### 所给文本
################
就在一二十年前,两座城市的经济社会发展还难分伯仲。然而,在经历上世纪90年代国际资本转移大潮之后,两个城市的发展差距渐渐拉开。

不过,经过10余年高速发展之后的江阴,遇到了一个最大的问题:发展空间不够了,尤其是作为港口城市,长江岸线资源基本告罄。而对岸的靖江,52公里的长江岸线,刚刚开发了1/3。

跨过江去,联动开发——一个强烈愿望在江阴人脑际萌生!

2003年2月15日,江阴靖江签订协议,合作建设江阴经济开发区靖江园区。10年内,江阴不从园区分取投资收益,投资公司收益含税收留成,全部留在园区滚动开发。靖江也承诺,10年内不向园区收取任何规费。

没有改变行政区划,这两座“几百年前是一家”的城市,又一次巧妙融合了。

不打破行政区划,如何推进区域经济一体化?这考量着东部地区决策者的智慧和想象力。

2005年,广东省作出决定,山区及东西两翼与珠江三角洲联手推进产业转移。其形式是,山区及东西两翼地区政府划出一定面积的土地,设立产业转移园区,由珠三角地区政府负责组织规划、投资、开发、建设等,并按商定比例在一定时期内进行利益分成。

简而言之,就是在珠三角以外的地区设立“经济飞地”,承接珠三角的产业转移,并带动欠发达地区的发展。

“淡化区划,强化区域”,正成为东部地区的广泛共识。

山东,地处长三角和京津冀两大都市圈之间。这样的区位,既可能接受“双辐射”,但也可能被“边缘化”。

山东人没有坐等,一张新的区域发展蓝图渐次展开:向东,打造山东半岛城市群;中部,构建济南省会城市圈;向南,突破鲁南经济带。

“我们不能满足于为长三角、京津冀提供一些原材料和农副产品,而必须在产业、金融、港口等方面与他们对接。”

而处于长三角与珠三角之间的福建,作为两大三角洲经济发展区间的相对腹地,也曾有过“边缘化”的担心。在经历近10年的探索和酝酿之后,“建设海峡西岸经济区”的战略构想,终于在2004年初出台。

“海西”面对台湾,邻近港澳,北承长三角,南接珠三角,西连内陆,涵盖周边。打通“海西”,就可以把福建的对台优势和作为两岸三地、两大三角洲联结点的区位优势合而为一,“腹地”就可以变成“福地”。

如今,“海峡西岸经济区”已写入国家“十一五”规划纲要,上升为国家战略。

政府与市场——厘清政府和市场的各自作用,区域经济一体化渐入佳境

上海汉口路740号,一幢欧式风格的建筑,始建于上世纪30年代。

1982年12月,国务院已发出通知,决定成立上海经济区。次年3月,国务院上海经济区规划办公室正式成立,办公地点就设在这幢欧式建筑内。

其后的5年多时间,“规划办”在推动区域经济合作方面进行了艰辛探索。

然而,1988年6月,国家计委发出文件,通知“撤消国务院上海经济区规划办公室”。

有趣的是,这个“国”字号的区域协调机构,在其运行的5年多时间中,始终没有正式挂牌。这,或许也反映出“规划办”当时的微妙处境。
################
### 所给材料

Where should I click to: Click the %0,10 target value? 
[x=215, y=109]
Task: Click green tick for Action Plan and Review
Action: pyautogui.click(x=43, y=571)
################
判断下列说法是否符合所给文本,逐项回答"是"或"否",并引用文本中起决定作用的原话:(a) 江阴与靖江于2003年2月15日签订合作协议;(b) 靖江的长江岸线已开发过半;(c) 国务院上海经济区规划办公室在运行期间正式挂了牌。

### 参考解答
(a) 是。"2003年2月15日,江阴靖江签订协议"
(b) 否。"52公里的长江岸线,刚刚开发了1/3"
(c) 否。"始终没有正式挂牌"